Montant, depuis 2012, des dépenses fiscales de la mission

(en millions d'euros)

2012

2013

2014

2015

Montant des dépenses fiscales

13 536

13 515

12 659

13 413

Source : commission des finances, d'après les projets annuels de performances

En particulier, les dépenses fiscales liées au handicap représentent un montant très significatif, de près de huit milliards d'euros d'après le projet annuel de performances , d'autant plus difficile à suivre qu'il concerne à la fois les recettes de l'Etat et des collectivités territoriales, et qu'il s'adresse aux publics des personnes handicapés, âgées et, dans certains cas mêmes, valides. Dans ce contexte, la Cour des comptes a publié en février 2014 un rapport sur la fiscalité du handicap qui souligne un « empilement de mesures sans cohérence » et qui reprend le constat, déjà établi par votre rapporteur spécial, d'une absence de pilotage des dépenses fiscales par le ministère des affaires sociales (voir encadré ci-dessous). Ainsi, dépenses fiscales et dépenses budgétaires, malgré leur quasi-équivalence en termes de montant, ne sont jamais articulées dans la définition de la politique publique du handicap.

Interrogé en ce sens par votre rapporteur spécial, le Gouvernement a indiqué, dans sa réponse au questionnaire budgétaire, qu'« il n'a pas encore été possible été de tirer les conséquences du rapport public visé sur les dépenses fiscales relatives au handicap et leur présentation dans le PAP qui reste extérieure au responsable de programme ».

▸ Consigne 1: Relevez, année par année, chaque montant des dépenses fiscales que donne le tableau du texte sur les dépenses fiscales.
Le texte et les enregistrements n'ont aucun lien entre eux.

▸ Enregistrements fournis:
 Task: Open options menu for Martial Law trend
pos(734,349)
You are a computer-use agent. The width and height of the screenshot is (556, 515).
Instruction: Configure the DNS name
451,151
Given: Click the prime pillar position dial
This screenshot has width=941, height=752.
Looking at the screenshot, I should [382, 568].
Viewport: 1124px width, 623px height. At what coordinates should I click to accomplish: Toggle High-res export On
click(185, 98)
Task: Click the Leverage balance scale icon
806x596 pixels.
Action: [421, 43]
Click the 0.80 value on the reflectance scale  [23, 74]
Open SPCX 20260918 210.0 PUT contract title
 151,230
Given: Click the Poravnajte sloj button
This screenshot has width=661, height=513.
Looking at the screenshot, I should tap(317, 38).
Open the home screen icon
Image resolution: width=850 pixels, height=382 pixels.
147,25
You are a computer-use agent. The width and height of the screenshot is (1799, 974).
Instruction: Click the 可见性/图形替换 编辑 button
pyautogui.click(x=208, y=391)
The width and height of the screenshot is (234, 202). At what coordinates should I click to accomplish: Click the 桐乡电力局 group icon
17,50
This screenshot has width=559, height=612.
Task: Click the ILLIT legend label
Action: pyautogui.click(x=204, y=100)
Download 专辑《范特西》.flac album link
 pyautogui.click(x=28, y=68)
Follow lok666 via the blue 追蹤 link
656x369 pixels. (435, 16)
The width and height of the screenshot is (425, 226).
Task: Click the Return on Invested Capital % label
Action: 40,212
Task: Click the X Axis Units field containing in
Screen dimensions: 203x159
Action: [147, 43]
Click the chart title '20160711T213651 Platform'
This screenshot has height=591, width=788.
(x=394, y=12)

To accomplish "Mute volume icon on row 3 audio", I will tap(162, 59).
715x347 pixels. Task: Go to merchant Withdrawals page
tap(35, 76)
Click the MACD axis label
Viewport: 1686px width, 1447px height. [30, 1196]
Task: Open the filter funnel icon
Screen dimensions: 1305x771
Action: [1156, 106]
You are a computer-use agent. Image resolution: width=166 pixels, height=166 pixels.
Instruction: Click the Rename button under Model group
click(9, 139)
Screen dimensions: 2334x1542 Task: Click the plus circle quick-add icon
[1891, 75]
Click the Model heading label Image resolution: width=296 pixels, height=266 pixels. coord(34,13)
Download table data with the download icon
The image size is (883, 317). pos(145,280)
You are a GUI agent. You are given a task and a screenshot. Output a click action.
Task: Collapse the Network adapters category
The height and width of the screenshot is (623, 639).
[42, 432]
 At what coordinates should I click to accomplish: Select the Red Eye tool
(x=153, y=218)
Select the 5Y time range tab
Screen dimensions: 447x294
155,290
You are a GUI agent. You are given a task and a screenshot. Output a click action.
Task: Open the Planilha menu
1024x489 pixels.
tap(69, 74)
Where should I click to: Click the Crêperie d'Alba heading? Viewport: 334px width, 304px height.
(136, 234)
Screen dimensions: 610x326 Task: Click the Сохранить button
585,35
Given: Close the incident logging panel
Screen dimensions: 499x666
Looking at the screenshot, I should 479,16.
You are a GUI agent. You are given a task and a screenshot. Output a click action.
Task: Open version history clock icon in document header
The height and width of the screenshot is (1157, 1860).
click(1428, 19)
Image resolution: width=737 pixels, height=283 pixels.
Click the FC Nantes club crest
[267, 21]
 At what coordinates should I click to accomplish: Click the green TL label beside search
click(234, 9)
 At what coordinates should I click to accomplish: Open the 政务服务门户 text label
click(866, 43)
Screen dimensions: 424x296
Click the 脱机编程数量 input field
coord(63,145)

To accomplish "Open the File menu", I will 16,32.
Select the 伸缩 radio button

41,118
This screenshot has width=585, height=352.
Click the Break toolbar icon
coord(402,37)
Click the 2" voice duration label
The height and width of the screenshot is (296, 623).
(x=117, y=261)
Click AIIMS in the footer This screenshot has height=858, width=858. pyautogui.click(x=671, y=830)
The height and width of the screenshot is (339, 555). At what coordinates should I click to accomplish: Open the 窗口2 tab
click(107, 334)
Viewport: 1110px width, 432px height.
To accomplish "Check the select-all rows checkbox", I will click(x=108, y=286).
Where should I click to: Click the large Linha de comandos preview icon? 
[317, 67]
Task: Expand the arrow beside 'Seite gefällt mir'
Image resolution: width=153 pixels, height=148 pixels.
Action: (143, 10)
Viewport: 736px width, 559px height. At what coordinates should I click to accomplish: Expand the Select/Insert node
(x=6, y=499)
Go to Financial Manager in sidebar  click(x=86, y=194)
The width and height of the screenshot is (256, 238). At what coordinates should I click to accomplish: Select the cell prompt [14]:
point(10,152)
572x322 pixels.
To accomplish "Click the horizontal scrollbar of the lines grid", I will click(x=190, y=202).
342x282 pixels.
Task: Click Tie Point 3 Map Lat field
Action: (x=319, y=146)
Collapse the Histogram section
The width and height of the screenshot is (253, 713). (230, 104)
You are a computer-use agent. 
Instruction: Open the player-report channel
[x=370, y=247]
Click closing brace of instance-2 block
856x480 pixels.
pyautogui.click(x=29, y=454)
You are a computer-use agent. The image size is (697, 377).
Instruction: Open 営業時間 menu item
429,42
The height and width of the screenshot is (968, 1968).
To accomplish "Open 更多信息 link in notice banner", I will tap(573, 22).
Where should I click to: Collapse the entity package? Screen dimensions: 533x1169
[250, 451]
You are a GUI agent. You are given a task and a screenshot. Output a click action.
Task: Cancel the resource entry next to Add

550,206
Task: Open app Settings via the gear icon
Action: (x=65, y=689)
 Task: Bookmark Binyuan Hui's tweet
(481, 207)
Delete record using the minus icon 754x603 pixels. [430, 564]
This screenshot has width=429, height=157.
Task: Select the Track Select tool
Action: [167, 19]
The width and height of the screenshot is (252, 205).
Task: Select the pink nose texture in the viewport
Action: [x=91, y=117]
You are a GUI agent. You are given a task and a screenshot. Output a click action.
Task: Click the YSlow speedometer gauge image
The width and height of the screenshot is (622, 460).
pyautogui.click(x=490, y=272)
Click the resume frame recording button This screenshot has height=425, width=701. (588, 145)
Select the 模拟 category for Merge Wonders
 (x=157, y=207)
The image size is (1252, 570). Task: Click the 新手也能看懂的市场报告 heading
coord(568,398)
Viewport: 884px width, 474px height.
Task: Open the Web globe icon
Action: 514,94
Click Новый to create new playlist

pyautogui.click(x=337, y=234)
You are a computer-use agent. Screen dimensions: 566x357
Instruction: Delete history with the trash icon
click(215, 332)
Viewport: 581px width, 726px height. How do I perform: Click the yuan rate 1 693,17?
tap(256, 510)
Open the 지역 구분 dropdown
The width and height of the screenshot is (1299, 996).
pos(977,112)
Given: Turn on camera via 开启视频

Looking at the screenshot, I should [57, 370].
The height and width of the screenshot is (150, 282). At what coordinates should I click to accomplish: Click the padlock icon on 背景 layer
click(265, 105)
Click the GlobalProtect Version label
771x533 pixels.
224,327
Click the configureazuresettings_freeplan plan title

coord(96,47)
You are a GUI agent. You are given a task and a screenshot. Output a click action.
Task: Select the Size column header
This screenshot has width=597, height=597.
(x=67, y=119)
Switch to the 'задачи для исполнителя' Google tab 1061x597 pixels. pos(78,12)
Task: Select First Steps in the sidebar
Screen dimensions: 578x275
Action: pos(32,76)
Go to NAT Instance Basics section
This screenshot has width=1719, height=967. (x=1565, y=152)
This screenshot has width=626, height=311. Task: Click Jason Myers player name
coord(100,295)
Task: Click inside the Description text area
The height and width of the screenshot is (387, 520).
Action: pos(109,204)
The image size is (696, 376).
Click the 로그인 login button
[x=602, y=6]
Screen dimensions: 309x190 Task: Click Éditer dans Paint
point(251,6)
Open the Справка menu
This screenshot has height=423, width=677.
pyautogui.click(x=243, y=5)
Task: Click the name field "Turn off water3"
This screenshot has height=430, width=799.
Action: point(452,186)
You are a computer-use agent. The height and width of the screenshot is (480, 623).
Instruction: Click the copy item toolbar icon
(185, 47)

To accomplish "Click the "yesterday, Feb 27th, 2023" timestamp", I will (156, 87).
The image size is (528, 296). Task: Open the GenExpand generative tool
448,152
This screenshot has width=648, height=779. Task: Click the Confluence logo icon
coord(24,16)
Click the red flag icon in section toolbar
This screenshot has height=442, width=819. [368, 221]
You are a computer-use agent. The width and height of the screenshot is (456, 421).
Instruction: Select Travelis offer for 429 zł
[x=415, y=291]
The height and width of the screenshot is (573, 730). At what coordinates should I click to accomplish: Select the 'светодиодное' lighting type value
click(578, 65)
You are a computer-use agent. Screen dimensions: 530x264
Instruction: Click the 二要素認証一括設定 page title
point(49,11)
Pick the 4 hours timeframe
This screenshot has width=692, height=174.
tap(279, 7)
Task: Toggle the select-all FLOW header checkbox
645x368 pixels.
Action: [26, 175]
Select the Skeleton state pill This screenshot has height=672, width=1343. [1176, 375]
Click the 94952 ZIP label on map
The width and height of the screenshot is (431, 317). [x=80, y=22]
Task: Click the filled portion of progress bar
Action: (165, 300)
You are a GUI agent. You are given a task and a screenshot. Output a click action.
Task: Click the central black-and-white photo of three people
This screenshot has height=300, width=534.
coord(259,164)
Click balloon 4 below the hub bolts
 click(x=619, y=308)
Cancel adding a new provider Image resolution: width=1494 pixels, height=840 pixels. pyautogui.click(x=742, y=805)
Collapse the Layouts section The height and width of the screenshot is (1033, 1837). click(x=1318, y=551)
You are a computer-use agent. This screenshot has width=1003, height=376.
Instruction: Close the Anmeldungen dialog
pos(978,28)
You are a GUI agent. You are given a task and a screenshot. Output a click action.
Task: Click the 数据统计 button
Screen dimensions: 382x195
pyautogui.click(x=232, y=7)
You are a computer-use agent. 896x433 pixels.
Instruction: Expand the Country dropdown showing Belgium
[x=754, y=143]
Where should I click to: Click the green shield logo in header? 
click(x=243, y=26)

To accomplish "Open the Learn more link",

▸ Consigne 2: Filtrez les enregistrements, s'il vous plaît, et recopiez chaque ligne qui contient la chaîne "sidebar", en tenant compte de la casse.

▸ Résultat attendu 1:
2012 : 13 536 millions d'euros
2013 : 13 515 millions d'euros
2014 : 12 659 millions d'euros
2015 : 13 413 millions d'euros

▸ Résultat attendu 2:
Go to Financial Manager in sidebar  click(x=86, y=194)
Task: Select First Steps in the sidebar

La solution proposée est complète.